Francisco’s latest Comedy Central special, “They Put it Out There,” is now available on DVD. The concept behind the DVD, and his act in general, is simple. If someone dares to enter the public arena, be it that Shamwow guy “who looks like he farted and kept the face,” or a family of reality show dwarves, then it’s fair game for Francisco.
“It’s OK to make fun of them. They put it out there. I’m not a bully,” he explains.
He is a first-rate impressionist, though, channeling everyone from Howard Stern to Bill Cosby in his manic act. He first started doing impressions during his school days, but there wasn’t a formal way to pursue his comedy skills. So he forged his own education.
“You turn it into a hobby, then the hobby comes a career,” says Francisco, who used a fake ID to perform at comedy amateur nights early in his self-made career. He caught a break early in his career when he was cast to replace Artie Lange on MADtv for seven episodes.
“Just because the producers know you well doesn’t mean you’ll be on the show,” he recalls. Being a cast member taught him the nuances of pitching sketch ideas, connecting with the right people and making sure he knew what the right ingredients were for setting up a successful career in the business.
“It taught me a lot about how to make money,” he says.

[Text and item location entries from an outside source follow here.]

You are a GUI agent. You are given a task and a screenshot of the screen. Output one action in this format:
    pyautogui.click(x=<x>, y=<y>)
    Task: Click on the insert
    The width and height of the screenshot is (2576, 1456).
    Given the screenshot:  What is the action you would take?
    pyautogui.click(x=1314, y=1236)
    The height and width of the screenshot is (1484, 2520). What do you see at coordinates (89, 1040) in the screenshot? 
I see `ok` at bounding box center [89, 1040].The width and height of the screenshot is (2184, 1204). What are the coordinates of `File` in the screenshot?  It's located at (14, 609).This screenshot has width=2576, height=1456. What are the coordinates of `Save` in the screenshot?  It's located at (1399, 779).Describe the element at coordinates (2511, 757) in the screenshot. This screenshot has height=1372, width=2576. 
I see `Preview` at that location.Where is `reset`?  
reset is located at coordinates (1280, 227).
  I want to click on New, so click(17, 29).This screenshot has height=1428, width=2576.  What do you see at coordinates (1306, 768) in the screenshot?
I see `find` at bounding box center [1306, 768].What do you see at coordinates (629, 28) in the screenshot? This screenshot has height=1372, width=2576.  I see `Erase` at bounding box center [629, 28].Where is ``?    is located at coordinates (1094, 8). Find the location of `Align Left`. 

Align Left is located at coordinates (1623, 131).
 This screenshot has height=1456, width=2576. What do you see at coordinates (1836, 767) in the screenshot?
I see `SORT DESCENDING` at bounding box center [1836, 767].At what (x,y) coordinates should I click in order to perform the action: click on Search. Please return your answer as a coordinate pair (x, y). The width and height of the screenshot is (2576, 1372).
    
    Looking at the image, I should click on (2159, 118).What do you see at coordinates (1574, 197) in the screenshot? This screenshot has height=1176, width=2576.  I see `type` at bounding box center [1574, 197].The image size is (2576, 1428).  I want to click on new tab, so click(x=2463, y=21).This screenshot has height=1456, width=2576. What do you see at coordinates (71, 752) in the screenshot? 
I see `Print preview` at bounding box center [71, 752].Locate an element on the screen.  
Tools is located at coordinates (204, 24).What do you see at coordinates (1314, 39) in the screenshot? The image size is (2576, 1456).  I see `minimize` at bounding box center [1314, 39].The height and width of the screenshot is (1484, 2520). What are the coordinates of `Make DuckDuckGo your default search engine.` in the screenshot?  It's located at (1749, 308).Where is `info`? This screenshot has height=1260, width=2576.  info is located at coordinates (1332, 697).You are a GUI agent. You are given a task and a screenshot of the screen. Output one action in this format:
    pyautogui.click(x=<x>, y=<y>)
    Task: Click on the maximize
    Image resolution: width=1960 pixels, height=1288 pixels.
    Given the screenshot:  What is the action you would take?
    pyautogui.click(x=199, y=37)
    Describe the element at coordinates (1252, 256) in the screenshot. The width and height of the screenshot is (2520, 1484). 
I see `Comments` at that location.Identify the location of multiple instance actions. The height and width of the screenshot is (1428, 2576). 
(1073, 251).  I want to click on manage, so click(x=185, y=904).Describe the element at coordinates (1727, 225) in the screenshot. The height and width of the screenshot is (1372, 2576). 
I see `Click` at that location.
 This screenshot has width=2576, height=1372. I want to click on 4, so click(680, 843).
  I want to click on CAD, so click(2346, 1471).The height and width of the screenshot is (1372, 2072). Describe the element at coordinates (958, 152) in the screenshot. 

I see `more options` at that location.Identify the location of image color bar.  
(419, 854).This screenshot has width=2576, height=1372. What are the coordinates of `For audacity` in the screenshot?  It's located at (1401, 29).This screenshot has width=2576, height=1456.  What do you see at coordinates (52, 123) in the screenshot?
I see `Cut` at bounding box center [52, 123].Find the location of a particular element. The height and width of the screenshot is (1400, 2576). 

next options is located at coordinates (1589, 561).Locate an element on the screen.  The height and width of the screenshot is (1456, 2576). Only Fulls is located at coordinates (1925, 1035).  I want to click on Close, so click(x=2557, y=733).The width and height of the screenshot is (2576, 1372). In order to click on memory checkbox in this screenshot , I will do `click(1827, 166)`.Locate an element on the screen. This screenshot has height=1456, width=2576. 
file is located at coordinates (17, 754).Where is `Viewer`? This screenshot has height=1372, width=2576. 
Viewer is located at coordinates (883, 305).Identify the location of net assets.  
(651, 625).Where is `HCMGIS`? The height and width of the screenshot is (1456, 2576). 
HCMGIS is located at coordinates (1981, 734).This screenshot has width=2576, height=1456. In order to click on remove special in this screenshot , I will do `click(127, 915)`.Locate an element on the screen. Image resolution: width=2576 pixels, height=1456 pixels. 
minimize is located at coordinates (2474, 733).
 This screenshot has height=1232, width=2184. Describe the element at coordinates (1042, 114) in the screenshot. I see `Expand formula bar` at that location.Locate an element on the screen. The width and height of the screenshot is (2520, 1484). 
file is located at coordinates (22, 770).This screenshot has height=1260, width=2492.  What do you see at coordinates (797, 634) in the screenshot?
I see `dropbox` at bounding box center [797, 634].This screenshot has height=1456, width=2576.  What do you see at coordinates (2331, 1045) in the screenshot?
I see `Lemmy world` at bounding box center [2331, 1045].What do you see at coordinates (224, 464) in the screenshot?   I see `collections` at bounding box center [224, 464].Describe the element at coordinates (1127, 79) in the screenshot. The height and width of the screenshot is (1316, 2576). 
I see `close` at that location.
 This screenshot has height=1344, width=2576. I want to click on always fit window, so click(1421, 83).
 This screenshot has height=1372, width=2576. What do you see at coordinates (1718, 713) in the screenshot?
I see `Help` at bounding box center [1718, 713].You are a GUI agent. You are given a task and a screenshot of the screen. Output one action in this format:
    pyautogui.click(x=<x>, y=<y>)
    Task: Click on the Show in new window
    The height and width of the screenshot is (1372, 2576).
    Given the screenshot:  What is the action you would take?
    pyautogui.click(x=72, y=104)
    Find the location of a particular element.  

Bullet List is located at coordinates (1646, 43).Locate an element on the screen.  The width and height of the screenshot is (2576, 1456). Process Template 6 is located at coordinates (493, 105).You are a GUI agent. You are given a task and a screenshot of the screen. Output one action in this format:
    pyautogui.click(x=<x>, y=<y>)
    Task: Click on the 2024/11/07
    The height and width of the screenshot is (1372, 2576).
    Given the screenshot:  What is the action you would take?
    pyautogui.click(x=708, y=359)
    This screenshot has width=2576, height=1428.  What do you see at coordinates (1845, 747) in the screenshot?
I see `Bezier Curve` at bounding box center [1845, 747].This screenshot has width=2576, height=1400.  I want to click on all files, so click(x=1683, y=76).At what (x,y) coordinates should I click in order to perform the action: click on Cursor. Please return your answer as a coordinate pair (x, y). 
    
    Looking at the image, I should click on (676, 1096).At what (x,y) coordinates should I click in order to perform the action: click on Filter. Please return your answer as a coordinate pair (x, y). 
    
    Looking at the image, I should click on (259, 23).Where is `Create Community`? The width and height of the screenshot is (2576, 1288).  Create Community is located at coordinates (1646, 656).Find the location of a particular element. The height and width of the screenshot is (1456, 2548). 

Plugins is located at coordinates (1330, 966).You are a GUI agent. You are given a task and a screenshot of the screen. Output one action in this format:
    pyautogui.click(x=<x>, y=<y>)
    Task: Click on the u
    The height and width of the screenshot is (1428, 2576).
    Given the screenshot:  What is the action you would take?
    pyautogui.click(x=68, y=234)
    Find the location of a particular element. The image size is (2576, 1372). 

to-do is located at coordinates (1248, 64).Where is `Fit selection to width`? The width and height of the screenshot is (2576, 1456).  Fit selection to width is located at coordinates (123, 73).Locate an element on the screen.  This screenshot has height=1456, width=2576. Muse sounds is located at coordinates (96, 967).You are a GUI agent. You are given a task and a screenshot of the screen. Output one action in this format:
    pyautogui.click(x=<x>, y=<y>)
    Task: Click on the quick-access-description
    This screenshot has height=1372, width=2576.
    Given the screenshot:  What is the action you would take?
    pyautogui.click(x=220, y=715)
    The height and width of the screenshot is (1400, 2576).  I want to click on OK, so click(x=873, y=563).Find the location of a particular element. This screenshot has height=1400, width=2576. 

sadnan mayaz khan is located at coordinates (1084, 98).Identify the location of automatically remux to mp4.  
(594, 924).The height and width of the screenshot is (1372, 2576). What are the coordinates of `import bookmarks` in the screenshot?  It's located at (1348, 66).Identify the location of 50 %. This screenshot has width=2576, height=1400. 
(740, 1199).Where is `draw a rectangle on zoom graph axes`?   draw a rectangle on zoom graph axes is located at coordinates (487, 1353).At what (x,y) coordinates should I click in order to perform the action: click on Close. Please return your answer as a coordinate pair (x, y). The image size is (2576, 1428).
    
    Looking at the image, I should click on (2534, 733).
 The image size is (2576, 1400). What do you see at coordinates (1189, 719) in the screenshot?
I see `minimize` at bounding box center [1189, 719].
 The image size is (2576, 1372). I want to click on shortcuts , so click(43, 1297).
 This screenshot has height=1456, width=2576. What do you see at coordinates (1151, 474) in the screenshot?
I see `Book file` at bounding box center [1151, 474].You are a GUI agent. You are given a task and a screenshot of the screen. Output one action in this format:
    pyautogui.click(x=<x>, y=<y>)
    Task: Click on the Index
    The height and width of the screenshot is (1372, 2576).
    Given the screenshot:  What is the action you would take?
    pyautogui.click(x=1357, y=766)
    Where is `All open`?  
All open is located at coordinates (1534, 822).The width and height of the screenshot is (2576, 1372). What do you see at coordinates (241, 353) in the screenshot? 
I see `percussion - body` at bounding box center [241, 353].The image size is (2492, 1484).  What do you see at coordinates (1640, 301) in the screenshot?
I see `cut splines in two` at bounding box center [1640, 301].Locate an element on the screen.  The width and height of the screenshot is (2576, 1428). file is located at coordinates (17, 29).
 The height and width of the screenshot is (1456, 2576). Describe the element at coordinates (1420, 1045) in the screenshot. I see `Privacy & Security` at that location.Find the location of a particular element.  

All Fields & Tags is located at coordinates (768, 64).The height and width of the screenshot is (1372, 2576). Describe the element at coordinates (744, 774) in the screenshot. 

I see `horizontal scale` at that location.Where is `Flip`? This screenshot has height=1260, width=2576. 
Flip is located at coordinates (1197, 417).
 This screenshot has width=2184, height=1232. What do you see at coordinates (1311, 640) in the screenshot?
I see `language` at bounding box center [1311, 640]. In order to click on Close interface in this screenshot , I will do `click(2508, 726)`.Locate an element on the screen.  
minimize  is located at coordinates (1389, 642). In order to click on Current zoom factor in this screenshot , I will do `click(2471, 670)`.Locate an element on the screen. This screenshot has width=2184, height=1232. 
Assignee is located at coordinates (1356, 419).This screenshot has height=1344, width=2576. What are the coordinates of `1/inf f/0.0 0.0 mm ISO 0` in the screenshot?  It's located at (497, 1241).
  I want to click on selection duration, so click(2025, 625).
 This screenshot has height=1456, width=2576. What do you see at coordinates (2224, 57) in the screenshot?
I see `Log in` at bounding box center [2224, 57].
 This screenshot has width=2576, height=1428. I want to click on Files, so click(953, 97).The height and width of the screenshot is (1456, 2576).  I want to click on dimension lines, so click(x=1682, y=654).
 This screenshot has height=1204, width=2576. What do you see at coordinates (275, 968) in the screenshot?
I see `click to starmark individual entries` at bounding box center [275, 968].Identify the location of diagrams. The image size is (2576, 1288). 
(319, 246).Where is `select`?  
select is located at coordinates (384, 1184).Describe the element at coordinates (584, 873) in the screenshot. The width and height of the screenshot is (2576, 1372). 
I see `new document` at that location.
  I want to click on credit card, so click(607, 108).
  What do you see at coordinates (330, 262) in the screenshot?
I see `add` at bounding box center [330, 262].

One part of his career he can’t rush is incorporating new voices into his act.
“Dennis Hopper came this quick, man,” he says, doing a spot-on take on the “Easy Rider” star. Other celebrity impersonations aren’t so easy. “Chris Rock took forever. I thought I’d never get it.”
Francisco says famed impressionist Rich Little typically listens to a celebrity’s voice on a loop while lounging around his house to nail a new voice. “Saturday Night Live’s” Darrell Hammond breaks an impression down piece by piece. But he has a hard time articulating the learning process, as if it’s a natural part of him like taking in oxygen or nutrients from food.
He only wishes more actors were worthy of his fellow impressionist’s time these days.
“It’s very hard to find stars out there [to imitate],” he says. “Shia LaBeouf? You can’t do any of the guys from ‘Twilight.'” “All these stars, these actors, they’re the same common denominator. They’re just average.”
“We’re ready to go … we’re locked and loaded,” he says.